I think symmetryPlane might not work if your "patch" is not meshed well. But that's just my opinion and might as well be wrong.

In duongquaphim's case the grid is probably not the problem.

I was trying out his case but since it was build with OF 1.6. I was too lazy to actually change fvSolution and so forth to get it working with OF 2.0.

So maybe Andrea you could check your case with the "zeroGradient" BC and tell me if it works better with it?

duongquaphim December 2, 2011 06:27

Hi,

I am struggling with this problem for more than two months without any solutions. I already reported a bug at http://openfoam.com/bugs/ with job ID 0000297 but still didn't get respond yet. It might be good if you guys can also join and report that problem.

@ Andrea: I did not resolve it yet. Tried different way but still get the same errors.

@ Rob: I dont think zeroGradient will be a good alternative for symmetryPlane since there is a difference between them. In symmetryPlane, the normal velocity of that plane should be 0 and zero gradient for other variables. So using zeroGradient for all of variables is not a proper way I think.

I tried to mimic symmetryPlane bc by applying bc like

- U: mixed boundary condition: zero normal fixed value, zero tangential gradient
- p and alpha1: zerogradient

but still get the same behaviour: after a while there are some pressure accumulation close to the outlet and then propagate back into the domain. That creates a strange pressure and velocity distribution.

I am looking forward to your comments on this.

Regards,

Duong

Andrea_85 December 2, 2011 09:31

Hi Duong,
i agree on the fact that zeroGradient and symmetryPlane are not the same BC, so it depends on what you want to have on that patch.
in my case the symmetry plane is close to another patch (a wall) and so maybe this closeness could create problems. The strange think is that the problem appears only using a fine mesh and not if i use a coarse mesh. Have you tried changing the discretization?

best

andrea

duongquaphim December 2, 2011 09:43

Hi Andrea,

That is true. In my case, I like to simulate flow at the T-junction. And Reynolds number is small, I have laminar flow. Therefore, I will have a symmetry plane which split T-junction into two symmetric part. That's why I am interested in symmetryPlane bc. And I can't use zeroGradient in my case.

I've tried a couple of discretization schemes but it is not work. for one phase flow simulation in a straight channel, using Momentum predictor (in FvSolution) helps but if I applied that to a T-junction, that predictor creates another problem.

As far as I found, in the straight channel case, there is a change in direction of velocity at the outlet: small velocity in normal direction appears at the intersecting cell between my symmetryPlane and the outlet. But at the symmetryPlane patch, normal velocity is 0. I think due to that, this velocity increases and increases and also propagates back to the internal domain. That leads to the accumulation of velocity and pressure.
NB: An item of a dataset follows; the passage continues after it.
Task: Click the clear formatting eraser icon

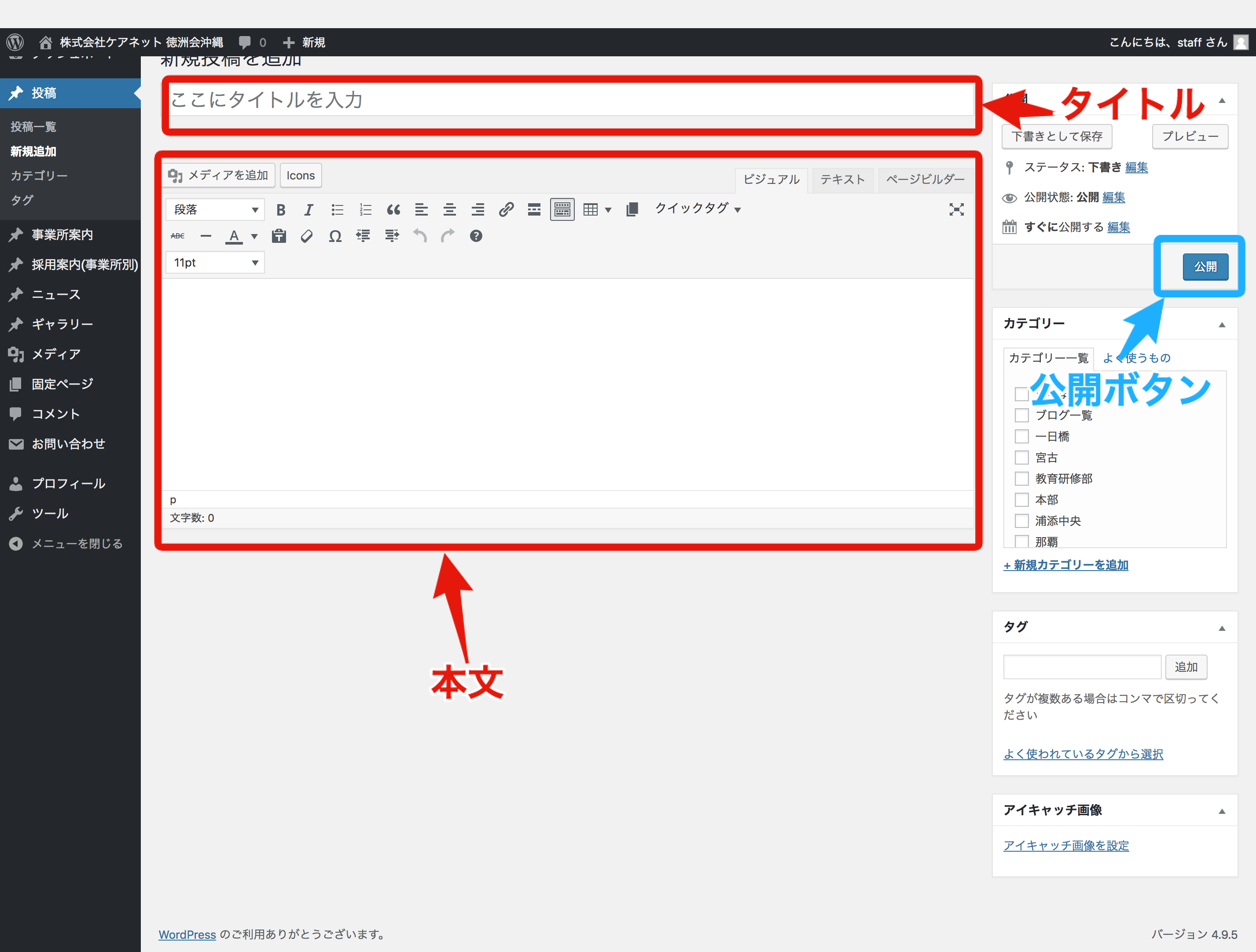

I don't know if it is really the reason for this problem. I haven't found a solution yet :(. Also I didn't notice on the mesh-dependent part you mentioned. I will give it to try.

Cheers,

Duong

duongquaphim July 26, 2012 10:58

Hi,

For all who are concerning on this BC behavior, I got a solution:

1) Use momentumPredictor (set in fvSolution)
2) Increase number of corrections in PISO (nCorrectors in fvSolution) to around 6-8. You can play with that number by looking at the initial residual of p in the log file. If the residual decreases to 10^(-5), it is enough I think.

By doing that I got the much better results. Also according to Hrvoje's comments, this problem usually appears in microscale cases.

Cheers,

Duong

mxylondon August 20, 2013 03:10

I am struggling on this issue now, will let you guys know the result.

mxylondon August 20, 2013 14:00

Oh, yes, Duong's method is great! I have tried it with good result.